Recent studies have demonstrated that generic statistical signals derived from time series of population abundance and fitness-related traits of individuals can provide reliable indicators of impending shifts in population dynamics. However, how the seasonal timing of environmental stressors influences these early warning indicators is not well understood. The goal of this study was to experimentally assess whether the timing of stressors influences the production, detection and sensitivity of abundance- and trait-based early warning indicators derived from declining populations. In a multi-generation, season-specific habitat loss experiment, we exposed replicate populations of Drosophila melanogaster to one of two rates of chronic habitat loss (10% or 20% per generation) in either the breeding or the non-breeding period. We counted population abundance at the beginning of each season, and measured body mass and activity levels in a sample of individuals at the end of each generation. When habitat was lost during the breeding period, declining populations produced signals consistent with those documented in previous studies. Inclusion of trait-based indicators generally improved the detection of impending population collapse. However, when habitat was lost during the non-breeding period, the predictive capacity of these indicators was comparatively diminished. Our results have important implications for interpreting signals in the wild because they suggest that the production and detection of early warning indicators depends on the season in which stressors occur, and that this is likely related to the capacity of populations to respond numerically the following season.

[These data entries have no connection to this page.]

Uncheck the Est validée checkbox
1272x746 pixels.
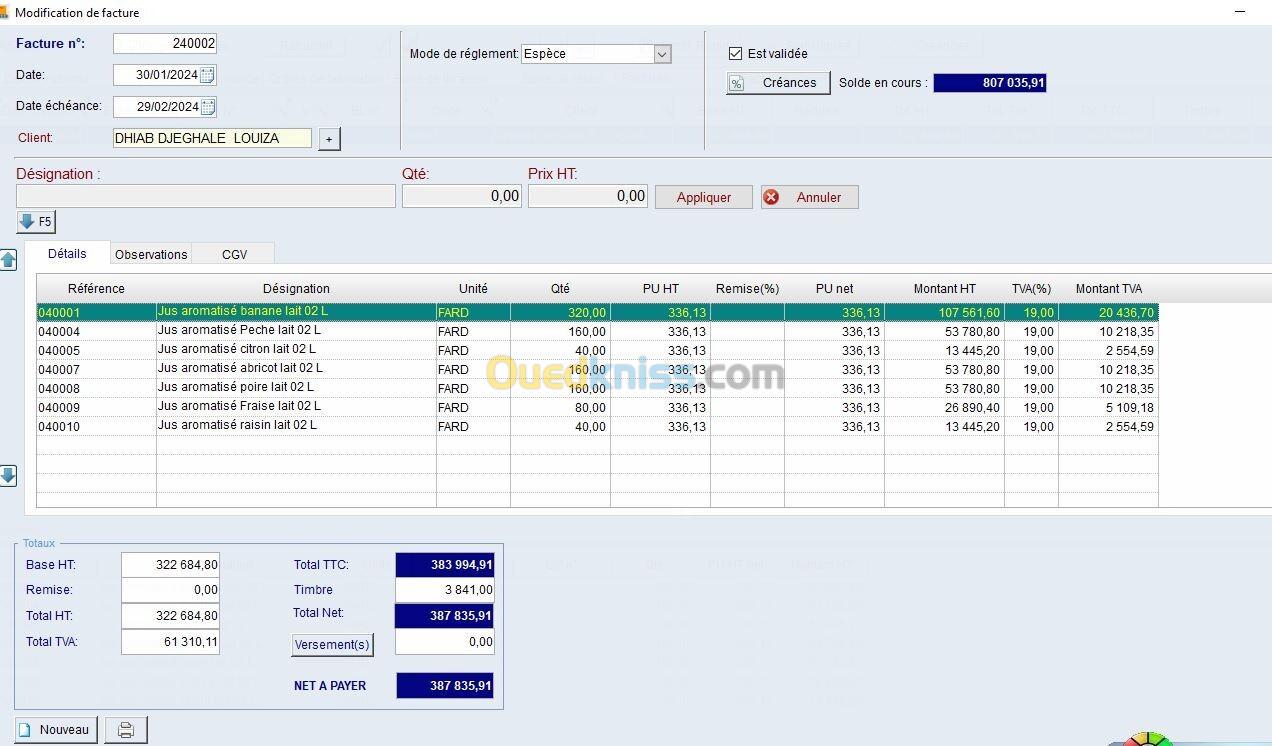click(x=736, y=54)
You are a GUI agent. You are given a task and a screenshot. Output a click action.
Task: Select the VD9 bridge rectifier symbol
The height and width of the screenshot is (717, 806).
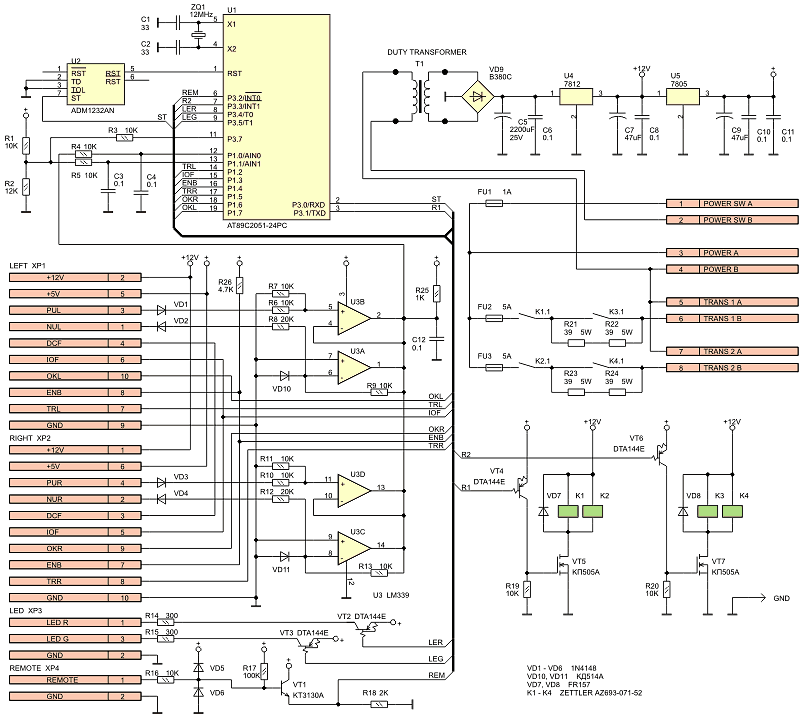pyautogui.click(x=482, y=96)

An experimental test of the ecological mechanisms driving density-mediated carry-over effects in a seasonal population

Carry-over effects occur when past experience influences current individual performance. Although variation in conspecific density in one season has been shown to carry over to influence dynamics in the following season, the proximate ecological mechanisms driving these effects are unknown. One hypothesis is that high density decreases food availability, resulting in poor physiological condition, which in turn compromises performance the next season. Alternatively, high conspecific density could also lead to a high degree of antagonistic interactions, decreasing the amount of time individuals spend foraging. To investigate these hypotheses, we applied a factorial design where both conspecific density and per capita food availability during the non-breeding period were independently manipulated in seasonal populations of common fruit flies (Drosophila melanogaster Meigen, 1830). Individual condition at the beginning of the breeding period was influenced by per capita food availability but not density during the previous non-breeding period. In contrast, reproductive output was most strongly influenced by the interaction between per capita food availability and density in the previous non-breeding period, such that populations that experienced high non-breeding densities and low food availability had the lowest reproductive output. However, the strength of this effect was relatively weak. Our results demonstrate how environmental and social conditions in one part of the annual cycle can carry over to influence individual performance in subsequent periods.